### Your task
Write out the material in full, matching each line exactly.

### Materials provided
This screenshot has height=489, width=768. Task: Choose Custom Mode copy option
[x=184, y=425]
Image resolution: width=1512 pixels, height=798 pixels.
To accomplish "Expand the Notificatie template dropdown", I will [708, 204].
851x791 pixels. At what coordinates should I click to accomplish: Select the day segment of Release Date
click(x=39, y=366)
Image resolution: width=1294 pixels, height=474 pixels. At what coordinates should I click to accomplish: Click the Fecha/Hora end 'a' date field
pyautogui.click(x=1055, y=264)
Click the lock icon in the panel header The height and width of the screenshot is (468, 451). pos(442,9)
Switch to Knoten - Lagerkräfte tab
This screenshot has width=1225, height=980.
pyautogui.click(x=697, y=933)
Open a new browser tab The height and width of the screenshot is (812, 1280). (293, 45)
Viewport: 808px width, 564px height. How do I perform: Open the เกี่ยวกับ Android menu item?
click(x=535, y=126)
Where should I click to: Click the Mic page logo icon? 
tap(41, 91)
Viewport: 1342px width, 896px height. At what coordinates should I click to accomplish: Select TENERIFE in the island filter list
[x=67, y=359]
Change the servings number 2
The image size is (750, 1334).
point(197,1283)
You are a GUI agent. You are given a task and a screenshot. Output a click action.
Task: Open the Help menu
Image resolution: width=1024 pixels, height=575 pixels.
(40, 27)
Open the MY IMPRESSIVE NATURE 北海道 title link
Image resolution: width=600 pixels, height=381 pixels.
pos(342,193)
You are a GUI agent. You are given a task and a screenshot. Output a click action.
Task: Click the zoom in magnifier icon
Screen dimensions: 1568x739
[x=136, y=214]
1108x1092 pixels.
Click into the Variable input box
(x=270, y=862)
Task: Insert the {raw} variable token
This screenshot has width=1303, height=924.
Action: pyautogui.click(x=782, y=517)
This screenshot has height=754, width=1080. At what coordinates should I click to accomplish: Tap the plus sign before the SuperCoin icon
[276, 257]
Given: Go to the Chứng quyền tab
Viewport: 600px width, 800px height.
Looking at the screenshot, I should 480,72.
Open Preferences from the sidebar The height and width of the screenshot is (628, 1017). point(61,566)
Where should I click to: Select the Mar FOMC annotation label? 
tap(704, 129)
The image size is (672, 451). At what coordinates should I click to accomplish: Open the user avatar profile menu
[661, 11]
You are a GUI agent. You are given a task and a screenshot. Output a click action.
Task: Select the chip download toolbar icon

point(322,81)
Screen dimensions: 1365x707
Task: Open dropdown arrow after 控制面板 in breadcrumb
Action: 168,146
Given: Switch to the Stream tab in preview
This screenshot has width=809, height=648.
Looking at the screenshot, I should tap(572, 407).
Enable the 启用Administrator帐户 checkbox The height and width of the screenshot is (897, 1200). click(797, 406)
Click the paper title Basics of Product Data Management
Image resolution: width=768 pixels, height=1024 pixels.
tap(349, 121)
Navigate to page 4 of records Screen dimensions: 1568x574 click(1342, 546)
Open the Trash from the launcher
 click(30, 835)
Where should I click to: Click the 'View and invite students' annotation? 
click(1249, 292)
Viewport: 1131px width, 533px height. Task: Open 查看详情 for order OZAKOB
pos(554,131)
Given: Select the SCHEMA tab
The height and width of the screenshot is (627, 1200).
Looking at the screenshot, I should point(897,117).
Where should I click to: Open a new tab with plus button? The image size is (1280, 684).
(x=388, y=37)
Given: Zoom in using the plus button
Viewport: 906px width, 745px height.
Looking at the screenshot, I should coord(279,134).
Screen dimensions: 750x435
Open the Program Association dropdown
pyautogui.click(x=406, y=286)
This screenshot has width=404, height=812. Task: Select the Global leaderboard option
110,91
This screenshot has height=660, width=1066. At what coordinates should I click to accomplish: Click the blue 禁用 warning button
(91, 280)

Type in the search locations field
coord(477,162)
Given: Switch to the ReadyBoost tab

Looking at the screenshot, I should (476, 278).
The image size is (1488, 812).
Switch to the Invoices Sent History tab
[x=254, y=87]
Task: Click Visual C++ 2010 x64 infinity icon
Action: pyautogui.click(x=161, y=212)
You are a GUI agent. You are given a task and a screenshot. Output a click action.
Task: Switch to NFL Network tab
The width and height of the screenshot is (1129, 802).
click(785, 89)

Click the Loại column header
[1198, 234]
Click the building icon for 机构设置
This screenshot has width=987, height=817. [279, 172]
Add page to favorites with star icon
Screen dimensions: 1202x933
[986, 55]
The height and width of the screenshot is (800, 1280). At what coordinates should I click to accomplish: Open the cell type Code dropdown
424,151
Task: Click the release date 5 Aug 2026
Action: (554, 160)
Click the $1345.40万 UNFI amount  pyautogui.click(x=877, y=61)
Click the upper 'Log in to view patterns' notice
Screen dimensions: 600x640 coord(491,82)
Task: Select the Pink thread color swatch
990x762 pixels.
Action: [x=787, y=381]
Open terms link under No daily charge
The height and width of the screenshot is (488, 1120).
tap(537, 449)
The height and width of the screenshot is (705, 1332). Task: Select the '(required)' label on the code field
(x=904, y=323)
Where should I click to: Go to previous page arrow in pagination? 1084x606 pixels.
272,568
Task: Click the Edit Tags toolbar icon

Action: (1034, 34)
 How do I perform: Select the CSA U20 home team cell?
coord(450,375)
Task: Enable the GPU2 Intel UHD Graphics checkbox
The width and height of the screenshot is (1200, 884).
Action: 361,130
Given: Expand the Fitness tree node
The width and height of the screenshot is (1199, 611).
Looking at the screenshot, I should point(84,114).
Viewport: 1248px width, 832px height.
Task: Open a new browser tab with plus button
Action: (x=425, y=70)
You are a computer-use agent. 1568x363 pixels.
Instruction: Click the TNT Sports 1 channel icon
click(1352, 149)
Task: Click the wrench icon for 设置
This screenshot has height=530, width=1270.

### Result of the task
This screenshot has height=489, width=768. Task: Choose Custom Mode copy option
[x=184, y=425]
Image resolution: width=1512 pixels, height=798 pixels.
To accomplish "Expand the Notificatie template dropdown", I will [708, 204].
851x791 pixels. At what coordinates should I click to accomplish: Select the day segment of Release Date
click(x=39, y=366)
Image resolution: width=1294 pixels, height=474 pixels. At what coordinates should I click to accomplish: Click the Fecha/Hora end 'a' date field
pyautogui.click(x=1055, y=264)
Click the lock icon in the panel header The height and width of the screenshot is (468, 451). pos(442,9)
Switch to Knoten - Lagerkräfte tab
This screenshot has width=1225, height=980.
pyautogui.click(x=697, y=933)
Open a new browser tab The height and width of the screenshot is (812, 1280). (293, 45)
Viewport: 808px width, 564px height. How do I perform: Open the เกี่ยวกับ Android menu item?
click(x=535, y=126)
Where should I click to: Click the Mic page logo icon? 
tap(41, 91)
Viewport: 1342px width, 896px height. At what coordinates should I click to accomplish: Select TENERIFE in the island filter list
[x=67, y=359]
Change the servings number 2
The image size is (750, 1334).
point(197,1283)
You are a GUI agent. You are given a task and a screenshot. Output a click action.
Task: Open the Help menu
Image resolution: width=1024 pixels, height=575 pixels.
(40, 27)
Open the MY IMPRESSIVE NATURE 北海道 title link
Image resolution: width=600 pixels, height=381 pixels.
pos(342,193)
You are a GUI agent. You are given a task and a screenshot. Output a click action.
Task: Click the zoom in magnifier icon
Screen dimensions: 1568x739
[x=136, y=214]
1108x1092 pixels.
Click into the Variable input box
(x=270, y=862)
Task: Insert the {raw} variable token
This screenshot has width=1303, height=924.
Action: pyautogui.click(x=782, y=517)
This screenshot has height=754, width=1080. At what coordinates should I click to accomplish: Tap the plus sign before the SuperCoin icon
[276, 257]
Given: Go to the Chứng quyền tab
Viewport: 600px width, 800px height.
Looking at the screenshot, I should 480,72.
Open Preferences from the sidebar The height and width of the screenshot is (628, 1017). point(61,566)
Where should I click to: Select the Mar FOMC annotation label? 
tap(704, 129)
The image size is (672, 451). At what coordinates should I click to accomplish: Open the user avatar profile menu
[661, 11]
You are a GUI agent. You are given a task and a screenshot. Output a click action.
Task: Select the chip download toolbar icon

point(322,81)
Screen dimensions: 1365x707
Task: Open dropdown arrow after 控制面板 in breadcrumb
Action: 168,146
Given: Switch to the Stream tab in preview
This screenshot has width=809, height=648.
Looking at the screenshot, I should tap(572, 407).
Enable the 启用Administrator帐户 checkbox The height and width of the screenshot is (897, 1200). click(797, 406)
Click the paper title Basics of Product Data Management
Image resolution: width=768 pixels, height=1024 pixels.
tap(349, 121)
Navigate to page 4 of records Screen dimensions: 1568x574 click(1342, 546)
Open the Trash from the launcher
 click(30, 835)
Where should I click to: Click the 'View and invite students' annotation? 
click(1249, 292)
Viewport: 1131px width, 533px height. Task: Open 查看详情 for order OZAKOB
pos(554,131)
Given: Select the SCHEMA tab
The height and width of the screenshot is (627, 1200).
Looking at the screenshot, I should point(897,117).
Where should I click to: Open a new tab with plus button? The image size is (1280, 684).
(x=388, y=37)
Given: Zoom in using the plus button
Viewport: 906px width, 745px height.
Looking at the screenshot, I should coord(279,134).
Screen dimensions: 750x435
Open the Program Association dropdown
pyautogui.click(x=406, y=286)
This screenshot has width=404, height=812. Task: Select the Global leaderboard option
110,91
This screenshot has height=660, width=1066. At what coordinates should I click to accomplish: Click the blue 禁用 warning button
(91, 280)

Type in the search locations field
coord(477,162)
Given: Switch to the ReadyBoost tab

Looking at the screenshot, I should (476, 278).
The image size is (1488, 812).
Switch to the Invoices Sent History tab
[x=254, y=87]
Task: Click Visual C++ 2010 x64 infinity icon
Action: pyautogui.click(x=161, y=212)
You are a GUI agent. You are given a task and a screenshot. Output a click action.
Task: Switch to NFL Network tab
The width and height of the screenshot is (1129, 802).
click(785, 89)

Click the Loại column header
[1198, 234]
Click the building icon for 机构设置
This screenshot has width=987, height=817. [279, 172]
Add page to favorites with star icon
Screen dimensions: 1202x933
[986, 55]
The height and width of the screenshot is (800, 1280). At what coordinates should I click to accomplish: Open the cell type Code dropdown
424,151
Task: Click the release date 5 Aug 2026
Action: (554, 160)
Click the $1345.40万 UNFI amount  pyautogui.click(x=877, y=61)
Click the upper 'Log in to view patterns' notice
Screen dimensions: 600x640 coord(491,82)
Task: Select the Pink thread color swatch
990x762 pixels.
Action: [x=787, y=381]
Open terms link under No daily charge
The height and width of the screenshot is (488, 1120).
tap(537, 449)
The height and width of the screenshot is (705, 1332). Task: Select the '(required)' label on the code field
(x=904, y=323)
Where should I click to: Go to previous page arrow in pagination? 1084x606 pixels.
272,568
Task: Click the Edit Tags toolbar icon

Action: (1034, 34)
 How do I perform: Select the CSA U20 home team cell?
coord(450,375)
Task: Enable the GPU2 Intel UHD Graphics checkbox
The width and height of the screenshot is (1200, 884).
Action: 361,130
Given: Expand the Fitness tree node
The width and height of the screenshot is (1199, 611).
Looking at the screenshot, I should point(84,114).
Viewport: 1248px width, 832px height.
Task: Open a new browser tab with plus button
Action: (x=425, y=70)
You are a computer-use agent. 1568x363 pixels.
Instruction: Click the TNT Sports 1 channel icon
click(1352, 149)
Task: Click the wrench icon for 设置
This screenshot has height=530, width=1270.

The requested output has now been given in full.